Alors que le financement international de la lutte contre le VIH est sous pression, notamment en raison des coupes budgétaires dans le Pepfar et d’autres programmes mondiaux, ce sont souvent les plus marginalisés qui sont les plus touchés. Cela inclut les femmes âgées des villages ruraux qui pensent que le VIH ne les concerne pas et qui sont exclues des tests de dépistage. Le Pepfar (Plan d’urgence du président américain pour la lutte contre le sida) a permis d’éviter des millions d’infections par le VIH et a aidé plusieurs pays à maîtriser l’épidémie de VIH.
Il est donc temps de réécrire le scénario.
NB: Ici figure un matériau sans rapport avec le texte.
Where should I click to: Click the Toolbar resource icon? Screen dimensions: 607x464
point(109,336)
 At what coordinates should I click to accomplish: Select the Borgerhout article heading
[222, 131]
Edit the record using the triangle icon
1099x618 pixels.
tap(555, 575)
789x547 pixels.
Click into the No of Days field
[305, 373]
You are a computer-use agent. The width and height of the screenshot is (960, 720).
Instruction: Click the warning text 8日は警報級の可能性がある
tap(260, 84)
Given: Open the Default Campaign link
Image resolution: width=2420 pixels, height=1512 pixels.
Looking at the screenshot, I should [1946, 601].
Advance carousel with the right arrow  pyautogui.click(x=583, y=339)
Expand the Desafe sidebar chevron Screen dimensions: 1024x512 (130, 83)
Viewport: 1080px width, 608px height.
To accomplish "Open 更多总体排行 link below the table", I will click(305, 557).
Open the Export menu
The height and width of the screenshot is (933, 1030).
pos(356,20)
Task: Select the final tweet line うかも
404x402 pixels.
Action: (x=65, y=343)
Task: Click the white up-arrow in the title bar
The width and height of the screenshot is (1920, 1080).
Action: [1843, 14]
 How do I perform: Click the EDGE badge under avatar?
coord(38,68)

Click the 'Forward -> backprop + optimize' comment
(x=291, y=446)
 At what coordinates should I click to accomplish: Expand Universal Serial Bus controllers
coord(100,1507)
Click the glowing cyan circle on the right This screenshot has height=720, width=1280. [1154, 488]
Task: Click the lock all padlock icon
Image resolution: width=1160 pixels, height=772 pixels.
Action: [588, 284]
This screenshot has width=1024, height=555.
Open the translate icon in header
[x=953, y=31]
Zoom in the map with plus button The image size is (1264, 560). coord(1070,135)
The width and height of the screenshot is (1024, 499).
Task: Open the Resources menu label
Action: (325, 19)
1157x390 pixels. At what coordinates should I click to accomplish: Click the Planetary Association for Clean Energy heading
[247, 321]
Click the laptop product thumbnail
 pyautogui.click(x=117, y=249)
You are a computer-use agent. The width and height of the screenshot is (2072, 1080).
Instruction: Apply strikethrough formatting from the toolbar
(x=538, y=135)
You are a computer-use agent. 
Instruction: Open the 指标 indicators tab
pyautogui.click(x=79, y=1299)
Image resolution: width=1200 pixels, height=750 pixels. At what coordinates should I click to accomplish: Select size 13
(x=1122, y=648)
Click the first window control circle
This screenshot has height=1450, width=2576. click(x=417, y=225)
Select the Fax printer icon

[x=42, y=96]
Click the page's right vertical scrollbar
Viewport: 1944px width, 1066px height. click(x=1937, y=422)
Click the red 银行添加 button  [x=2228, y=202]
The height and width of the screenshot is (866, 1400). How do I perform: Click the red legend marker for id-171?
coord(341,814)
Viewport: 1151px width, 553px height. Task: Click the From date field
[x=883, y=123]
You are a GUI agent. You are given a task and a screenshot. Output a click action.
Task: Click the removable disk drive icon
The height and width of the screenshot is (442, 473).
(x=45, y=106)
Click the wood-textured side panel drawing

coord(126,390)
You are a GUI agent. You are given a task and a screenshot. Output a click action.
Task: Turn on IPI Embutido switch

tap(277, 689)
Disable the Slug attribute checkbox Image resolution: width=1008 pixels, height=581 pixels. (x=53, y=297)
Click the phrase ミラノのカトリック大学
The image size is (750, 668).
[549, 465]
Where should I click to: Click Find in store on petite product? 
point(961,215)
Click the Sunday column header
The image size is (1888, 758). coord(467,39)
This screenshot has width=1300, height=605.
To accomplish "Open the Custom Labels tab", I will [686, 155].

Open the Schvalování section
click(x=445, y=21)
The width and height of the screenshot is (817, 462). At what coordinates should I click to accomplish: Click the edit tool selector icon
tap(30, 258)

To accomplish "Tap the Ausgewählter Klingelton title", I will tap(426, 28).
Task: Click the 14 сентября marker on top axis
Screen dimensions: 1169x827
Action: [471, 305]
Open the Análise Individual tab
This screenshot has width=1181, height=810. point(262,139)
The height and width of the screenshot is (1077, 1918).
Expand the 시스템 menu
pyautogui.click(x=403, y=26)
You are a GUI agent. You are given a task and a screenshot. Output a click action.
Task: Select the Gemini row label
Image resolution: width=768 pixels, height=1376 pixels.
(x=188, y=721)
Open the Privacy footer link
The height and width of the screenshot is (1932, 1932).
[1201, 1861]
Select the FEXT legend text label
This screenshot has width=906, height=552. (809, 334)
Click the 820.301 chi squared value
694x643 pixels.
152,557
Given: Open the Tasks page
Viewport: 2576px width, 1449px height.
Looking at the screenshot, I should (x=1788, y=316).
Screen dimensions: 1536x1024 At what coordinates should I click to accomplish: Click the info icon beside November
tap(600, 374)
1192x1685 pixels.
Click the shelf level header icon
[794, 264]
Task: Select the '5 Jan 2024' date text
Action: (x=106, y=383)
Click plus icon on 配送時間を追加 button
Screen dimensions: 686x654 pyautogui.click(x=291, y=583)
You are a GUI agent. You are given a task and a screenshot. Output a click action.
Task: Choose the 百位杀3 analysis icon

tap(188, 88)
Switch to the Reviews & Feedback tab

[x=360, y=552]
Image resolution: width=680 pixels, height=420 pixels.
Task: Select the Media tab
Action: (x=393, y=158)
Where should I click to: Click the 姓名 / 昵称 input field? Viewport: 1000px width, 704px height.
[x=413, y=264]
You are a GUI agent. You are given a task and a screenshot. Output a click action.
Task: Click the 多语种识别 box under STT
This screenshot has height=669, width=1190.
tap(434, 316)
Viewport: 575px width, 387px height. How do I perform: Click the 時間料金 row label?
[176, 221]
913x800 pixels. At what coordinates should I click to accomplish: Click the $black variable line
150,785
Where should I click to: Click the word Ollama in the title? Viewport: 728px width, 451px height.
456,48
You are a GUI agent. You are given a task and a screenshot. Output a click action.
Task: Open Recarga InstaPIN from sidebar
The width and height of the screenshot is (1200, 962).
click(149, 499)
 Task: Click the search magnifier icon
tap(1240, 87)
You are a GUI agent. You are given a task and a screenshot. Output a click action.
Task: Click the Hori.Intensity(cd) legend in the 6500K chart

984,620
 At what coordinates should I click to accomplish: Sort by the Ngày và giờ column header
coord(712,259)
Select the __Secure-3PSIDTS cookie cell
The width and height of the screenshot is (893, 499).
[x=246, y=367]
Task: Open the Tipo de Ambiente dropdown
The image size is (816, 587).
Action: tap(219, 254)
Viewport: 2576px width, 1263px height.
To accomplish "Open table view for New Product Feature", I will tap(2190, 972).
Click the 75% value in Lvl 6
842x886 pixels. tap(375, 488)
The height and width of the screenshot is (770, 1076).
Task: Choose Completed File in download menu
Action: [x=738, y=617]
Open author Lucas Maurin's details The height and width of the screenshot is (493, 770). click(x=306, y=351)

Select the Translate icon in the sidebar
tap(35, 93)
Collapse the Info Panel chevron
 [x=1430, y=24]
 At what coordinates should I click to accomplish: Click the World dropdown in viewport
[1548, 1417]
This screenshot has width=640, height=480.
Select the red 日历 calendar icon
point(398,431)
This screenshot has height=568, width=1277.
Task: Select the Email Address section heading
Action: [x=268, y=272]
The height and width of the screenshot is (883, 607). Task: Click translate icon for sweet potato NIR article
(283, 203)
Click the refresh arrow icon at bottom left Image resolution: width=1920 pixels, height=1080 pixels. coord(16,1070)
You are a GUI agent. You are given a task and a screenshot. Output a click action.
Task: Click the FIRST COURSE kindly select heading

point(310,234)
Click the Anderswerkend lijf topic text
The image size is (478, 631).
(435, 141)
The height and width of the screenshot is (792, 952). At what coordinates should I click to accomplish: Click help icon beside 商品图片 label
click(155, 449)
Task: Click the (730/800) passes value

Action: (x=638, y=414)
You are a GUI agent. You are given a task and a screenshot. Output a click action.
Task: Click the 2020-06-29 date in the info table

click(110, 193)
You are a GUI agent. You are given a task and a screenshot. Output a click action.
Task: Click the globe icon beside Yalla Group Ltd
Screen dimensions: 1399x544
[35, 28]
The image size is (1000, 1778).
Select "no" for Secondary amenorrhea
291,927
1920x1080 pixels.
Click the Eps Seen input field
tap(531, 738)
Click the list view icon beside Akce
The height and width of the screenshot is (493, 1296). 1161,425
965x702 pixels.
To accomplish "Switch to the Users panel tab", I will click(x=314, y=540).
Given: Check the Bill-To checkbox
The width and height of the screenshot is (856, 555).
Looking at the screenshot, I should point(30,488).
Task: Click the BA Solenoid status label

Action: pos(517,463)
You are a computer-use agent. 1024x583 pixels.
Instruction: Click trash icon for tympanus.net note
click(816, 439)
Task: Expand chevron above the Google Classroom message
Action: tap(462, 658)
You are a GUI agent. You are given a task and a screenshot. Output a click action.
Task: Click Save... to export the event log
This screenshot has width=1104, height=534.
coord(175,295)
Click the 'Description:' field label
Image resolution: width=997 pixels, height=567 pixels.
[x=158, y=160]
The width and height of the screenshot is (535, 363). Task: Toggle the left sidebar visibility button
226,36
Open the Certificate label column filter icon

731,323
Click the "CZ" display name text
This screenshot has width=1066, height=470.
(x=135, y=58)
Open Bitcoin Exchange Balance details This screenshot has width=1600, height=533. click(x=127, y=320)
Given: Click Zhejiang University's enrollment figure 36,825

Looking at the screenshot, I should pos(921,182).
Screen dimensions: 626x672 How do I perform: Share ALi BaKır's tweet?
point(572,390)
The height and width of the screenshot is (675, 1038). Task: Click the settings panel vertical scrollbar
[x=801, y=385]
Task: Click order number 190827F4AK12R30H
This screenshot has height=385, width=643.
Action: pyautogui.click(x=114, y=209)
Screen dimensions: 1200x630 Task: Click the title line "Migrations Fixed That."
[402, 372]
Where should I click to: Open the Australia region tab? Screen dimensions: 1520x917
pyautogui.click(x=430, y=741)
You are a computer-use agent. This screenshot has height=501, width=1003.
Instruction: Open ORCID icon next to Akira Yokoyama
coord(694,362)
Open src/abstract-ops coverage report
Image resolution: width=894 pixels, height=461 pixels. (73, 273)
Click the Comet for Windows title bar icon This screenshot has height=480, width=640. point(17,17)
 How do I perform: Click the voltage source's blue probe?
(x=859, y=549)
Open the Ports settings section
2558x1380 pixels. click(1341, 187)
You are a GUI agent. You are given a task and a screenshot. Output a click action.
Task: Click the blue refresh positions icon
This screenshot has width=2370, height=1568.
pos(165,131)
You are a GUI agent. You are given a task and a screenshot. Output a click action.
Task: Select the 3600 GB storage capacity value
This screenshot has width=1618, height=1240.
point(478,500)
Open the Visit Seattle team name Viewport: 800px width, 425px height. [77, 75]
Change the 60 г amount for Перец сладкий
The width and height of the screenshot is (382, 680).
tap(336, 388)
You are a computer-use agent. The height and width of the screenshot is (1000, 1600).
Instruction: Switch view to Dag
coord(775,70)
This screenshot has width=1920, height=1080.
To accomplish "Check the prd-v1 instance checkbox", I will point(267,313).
La réponse au VIH doit tenir compte du fait que les personnes âgées sont touchées par la maladie. Cela implique d’investir dans la recherche locale, de concevoir des services adaptés à tous les âges et de reconnaître que les personnes âgées ont une vie sexuelle, des besoins en matière de santé et des droits. Il faut aussi écouter leurs récits et déconstruire les mythes qui les réduisent au silence.
Ignorer cette population risque de réduire à néant des décennies de progrès. Mais agir dès maintenant (services adaptés, messages inclusifs et innovations menées par l’Afrique) peut combler les lacunes, sauver des vies et mettre en place une riposte au VIH plus équitable pour l’avenir.